The temporal fact engine adds a fourth dimension to the memory: time. Every fact written into the system carries valid_from and valid_to timestamps. Every status change — "deal status: parked" superseding "deal status: warm" — is a separate node in the temporal graph, linked to the previous version with a supersedes edge.

The implementation is a temporal-aware graph store with extraction running locally on the paired Mac. The combination lets the system answer four shapes of question that the layers above cannot:

• When did X change? Walk the supersession edges from the current node back to the first version.
• What was true on date Y? Filter every fact in the graph by valid_from ≤ Y ≤ valid_to and return the snapshot.
• What has been replaced since date Y? Find every node whose valid_from is later than Y, return the lineage.
• Why does the system believe X? Return the source episode that introduced the fact, with the source document and the date it was added.

That last property — provenance — is the one that matters most for an HNW operator. The system does not just answer; it shows its work. Every claim has a date, a source, and a lineage. There is no black-box recall.

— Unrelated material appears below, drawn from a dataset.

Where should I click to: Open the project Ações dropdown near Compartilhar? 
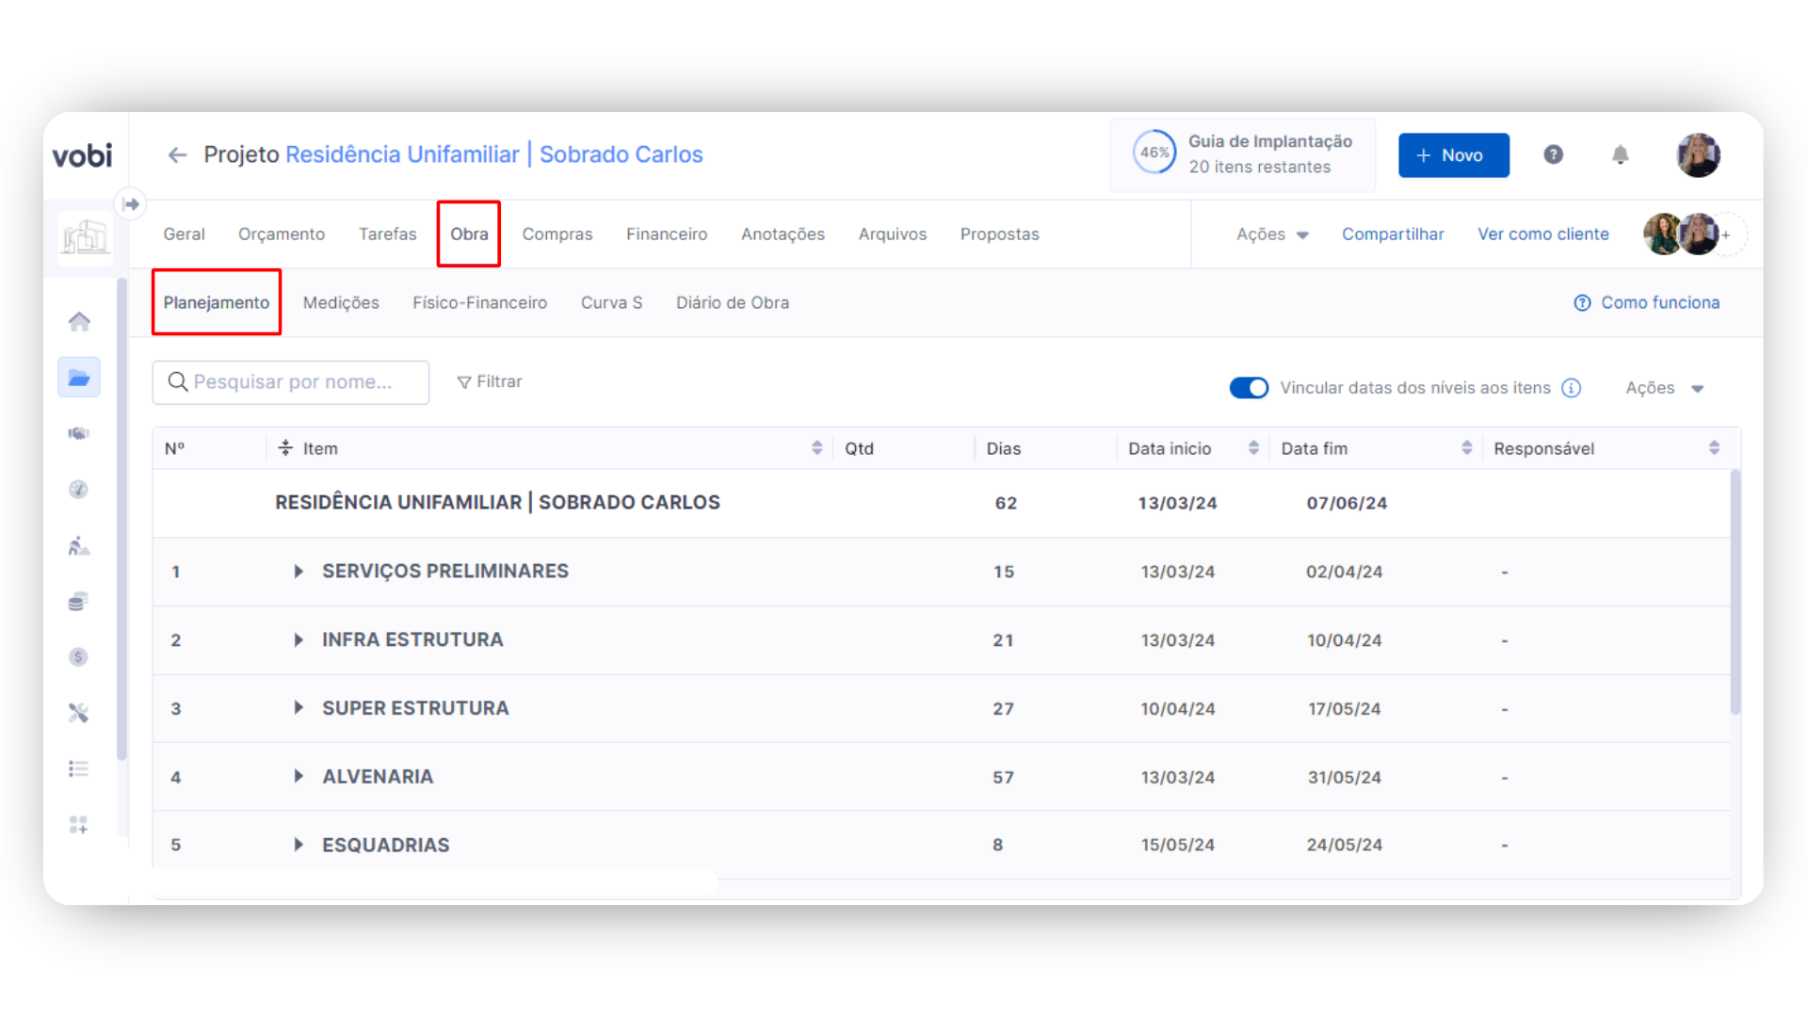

How the four layers compose at query time

The query path is deliberately layered, cheapest-first:

1. Read the L0 markdown index. If the answer is canonical and timeless, return it.
2. If the question has a time axis (when, before, since, changed, replaced), route directly to L3 and run a temporal query.
3. Otherwise, run vector retrieval over L1 to fetch the semantically nearest chunks.
4. If the question is structural (who, which, related to), augment the L1 result with an L2 graph traversal so the answer carries the right relational shape.
5. Compose the prompt with whichever subset of layers contributed and pass it to the model. Cite the layer each claim came from in the answer.

Most queries hit one or two layers. Few hit all four. The system is fast because of the routing, not because the layers are individually fast.

Why this is hard to build

Three reasons.

First, the temporal layer is not a feature you bolt on. It has to exist from day one. Once you have written six months of facts into a vector store with no valid_from timestamp, you cannot retrofit the timeline. We learned this the hard way; the L3 layer is the one we rebuilt last.

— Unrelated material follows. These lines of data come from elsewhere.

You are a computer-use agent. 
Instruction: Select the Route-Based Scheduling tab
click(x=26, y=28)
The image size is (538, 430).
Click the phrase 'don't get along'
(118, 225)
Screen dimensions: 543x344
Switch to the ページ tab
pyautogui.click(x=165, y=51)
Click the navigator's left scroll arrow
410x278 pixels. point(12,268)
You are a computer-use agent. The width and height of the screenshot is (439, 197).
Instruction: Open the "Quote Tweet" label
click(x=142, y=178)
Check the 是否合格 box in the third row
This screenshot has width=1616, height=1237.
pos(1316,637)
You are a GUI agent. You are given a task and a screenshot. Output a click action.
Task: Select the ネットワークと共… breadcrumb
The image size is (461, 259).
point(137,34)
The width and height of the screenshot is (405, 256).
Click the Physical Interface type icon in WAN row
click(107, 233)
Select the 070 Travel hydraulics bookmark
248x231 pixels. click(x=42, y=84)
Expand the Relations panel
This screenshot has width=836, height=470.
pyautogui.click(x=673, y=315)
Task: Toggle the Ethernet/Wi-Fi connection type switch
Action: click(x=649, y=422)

Second, every layer needs a different kind of write discipline. L0 is editorial. L1 is automatic on every wiki edit. L2 needs a larger model and a larger compute budget. L3 needs explicit episode-style writes whenever a status changes. A system that gets one of these wrong looks fine in week one and is unusable in month six. We have working daemons, hooks, and ledgers for each one. They are dull. They are also the reason the architecture compounds.

Third, every layer must run locally. Sending a temporal fact graph to a remote API is a non-starter for an HNW operator. The full memory stack runs on the operator’s paired Mac — the same Mac that hosts the rest of the OZRIC AI System. Zero data leaves the estate by default.

The moat, in one line

A chatbot that has a vector store can answer "what does Roman do?". OZRIC can answer the same question and add: "He’s the cofounder of Just Foster. That fact has been true since the 28th of October. Before then, the system had him recorded as a partner candidate only. Source: the project memo Romaan opened in week two of the deployment."

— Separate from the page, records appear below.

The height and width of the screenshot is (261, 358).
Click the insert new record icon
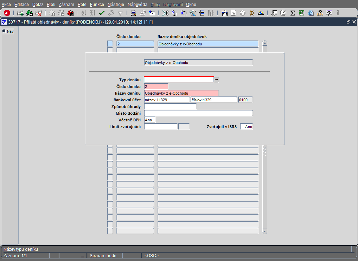tap(20, 13)
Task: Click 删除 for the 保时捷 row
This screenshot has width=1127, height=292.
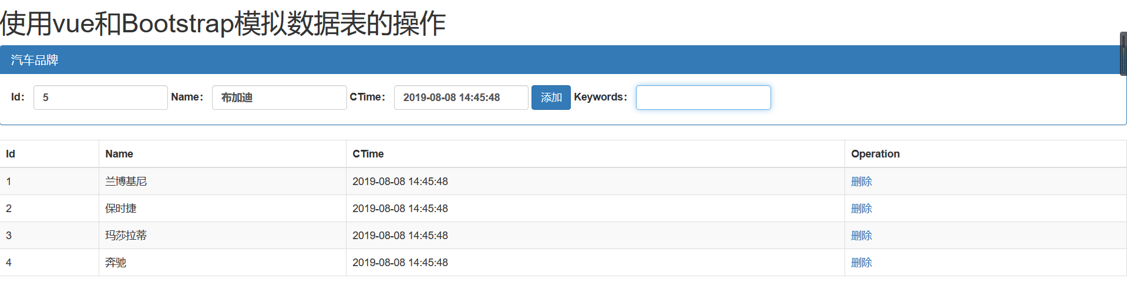Action: coord(862,209)
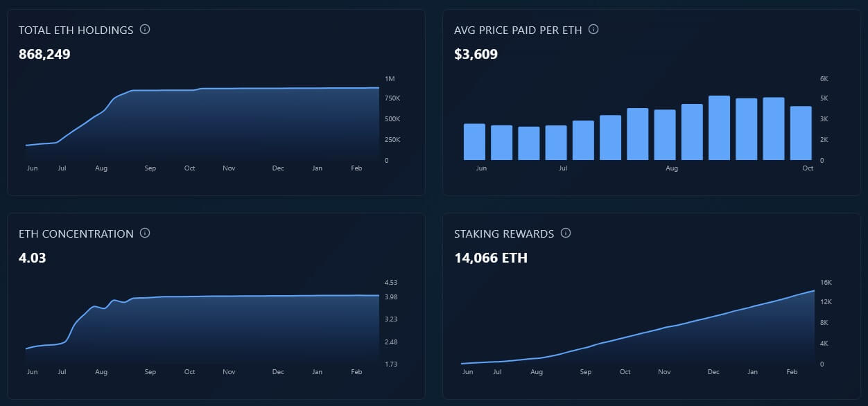Select the 868,249 holdings value
The image size is (868, 406).
pyautogui.click(x=44, y=54)
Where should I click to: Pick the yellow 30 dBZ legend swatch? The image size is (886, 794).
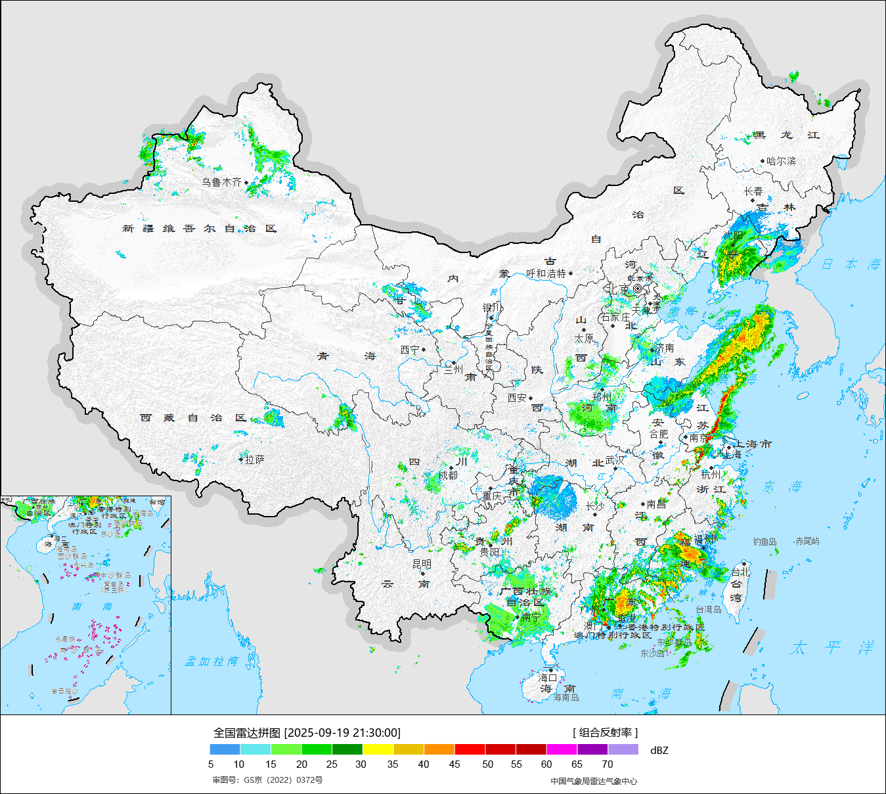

That is the difference between a memory and a search. It is also the difference between a chatbot and a private intelligence.

Where this lives, in your install

When OZRIC AI provisions an OZRIC estate for an operator, the full four-layer memory stack ships with it. The markdown index is bootstrapped from a structured intake interview. The vector layer is seeded from your existing documents. The graph layer extracts entities from those documents on first run. The temporal layer begins recording from day one of the install and grows from every approved decision the system observes after that. By month three, the system knows your business in the way a senior assistant who joined in January would.

The phone is the keyhole. The Mac is the estate. The four-layer memory is the reason the estate is worth having.

---

Dale Boyles is the acting CTO of OZRIC AI, the UK studio behind OZRIC. The four-layer memory architecture runs entirely on the operator’s paired Mac. OZRIC AI LIMITED is registered at UK Companies House (17241218).